Seção de texto
##############################

O golpe de Estado de 2016 no Brasil
“ A prática do golpe de
estado legal parece ser a nova estratégia das oligarquias latino-americanas”
Por Michaell Lowy
Vamos
dar nome aos bois. O que aconteceu no Brasil, com a destituição da presidente
eleita Dilma Rousseff, foi um golpe de Estado. Golpe de Estado
pseudolegal,“constitucional”, “institucional”, parlamentar ou o que se
preferir. Mas golpe de Estado. Parlamentares – deputados e senadores –
profundamente envolvidos em casos de corrupção (fala-se em 60%) instituíram um
processo de destituição contra a presidente pretextando irregularidades
contábeis, “pedaladas fiscais”, para cobrir déficits nas contas públicas – uma
prática corriqueira em todos os governos anteriores! Não há dúvida de que
vários quadros do PT estão envolvidos no escândalo de corrupção da Petrobras,
mas Dilma não… Na verdade, os deputados de direita que conduziram a campanha
contra a presidente são uns dos mais comprometidos nesse caso, começando pelo
presidente da Câmara dos Deputados, Eduardo Cunha (recentemente suspenso),
acusado de corrupção, lavagem de dinheiro, evasão fiscal etc.
A
prática do golpe de Estado legal parece ser a nova estratégia das oligarquias
latino-americanas. Testada em Honduras e no Paraguai (países que a imprensa costuma
chamar de “República das Bananas”), ela se mostrou eficaz e lucrativa para
eliminar presidentes (muito moderadamente) de esquerda. Agora foi aplicada num
país que tem o tamanho de um continente…
Podemos
fazer muitas críticas a Dilma: ela não cumpriu as promessas de campanha e faz
enormes concessões a banqueiros, industriais, latifundiários. Há um ano a
esquerda política e social cobra uma mudança de política econômica e social.

##############################

Registros de dados

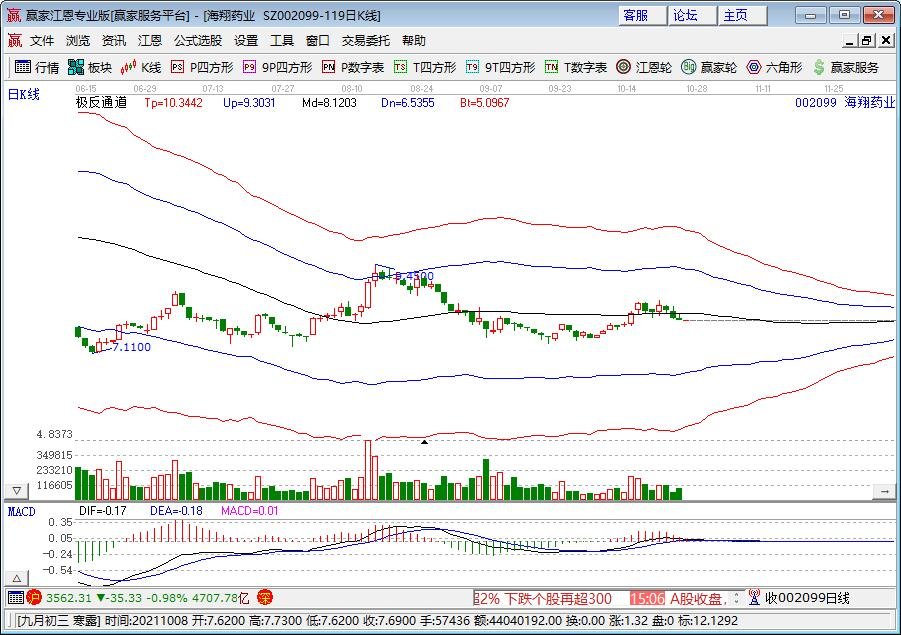Screen dimensions: 901x635
Task: Go to 主页 home page button
Action: pos(735,15)
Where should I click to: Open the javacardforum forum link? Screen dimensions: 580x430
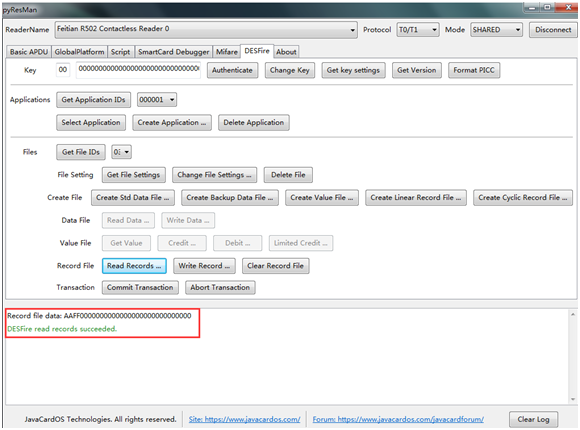point(398,419)
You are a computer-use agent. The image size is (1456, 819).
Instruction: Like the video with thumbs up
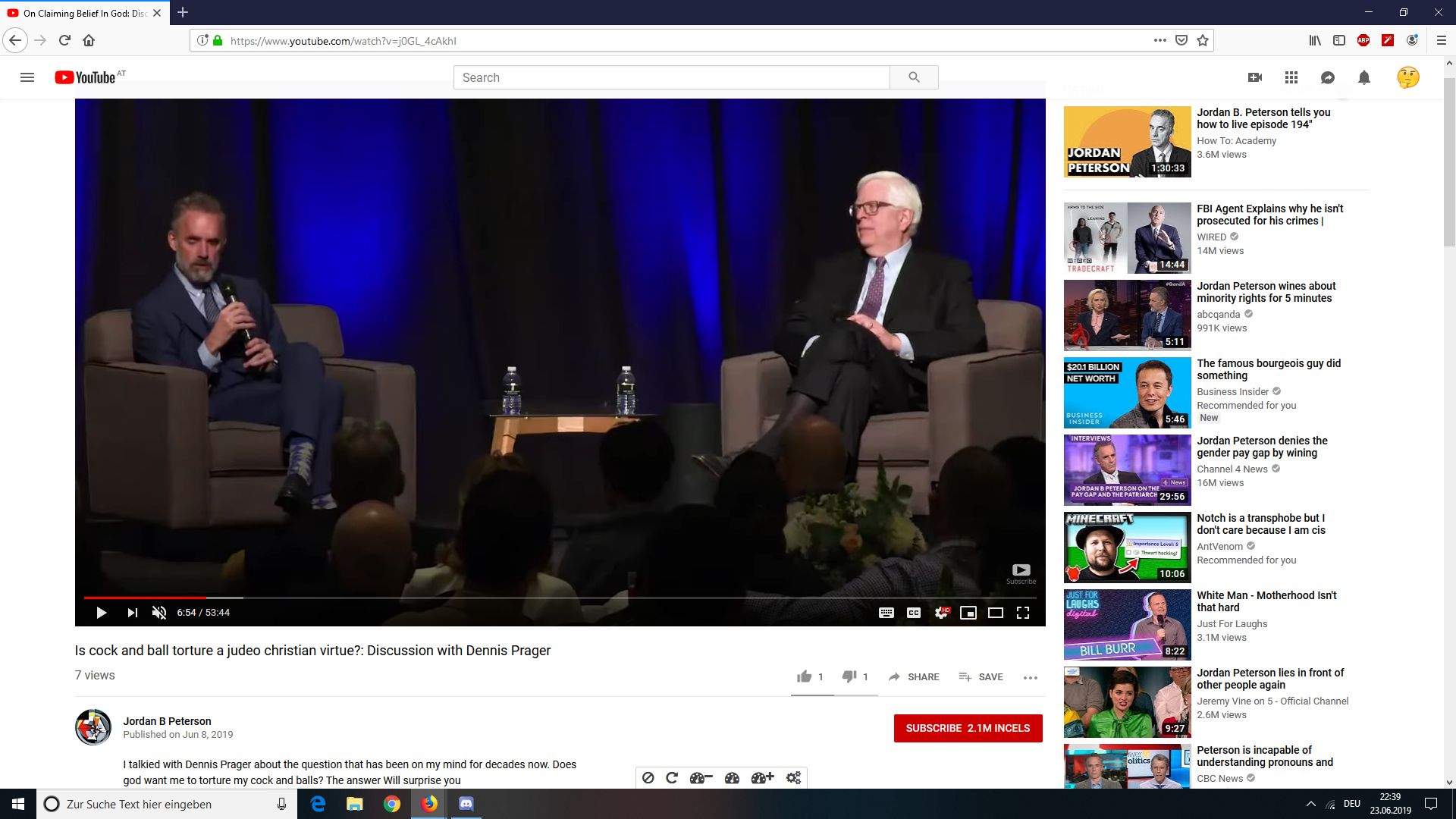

##############################

Enunciado da tarefa
Indique se cada afirmação abaixo está de acordo com o texto sobre o golpe de Estado de 2016 no Brasil, respondendo sim ou não e citando literalmente as palavras do texto que decidem a questão. (a) Os parlamentares alegaram irregularidades contábeis para abrir o processo contra a presidente. (b) Dilma Rousseff está envolvida no escândalo de corrupção da Petrobras. (c) A estratégia do golpe de Estado legal foi testada antes na Argentina. Os registros de dados são um material à parte, sem relação com o texto.

Resposta da tarefa
(a) Sim: «pretextando irregularidades contábeis, “pedaladas fiscais”»
(b) Não: «vários quadros do PT estão envolvidos no escândalo de corrupção da Petrobras, mas Dilma não…»
(c) Não: «Testada em Honduras e no Paraguai»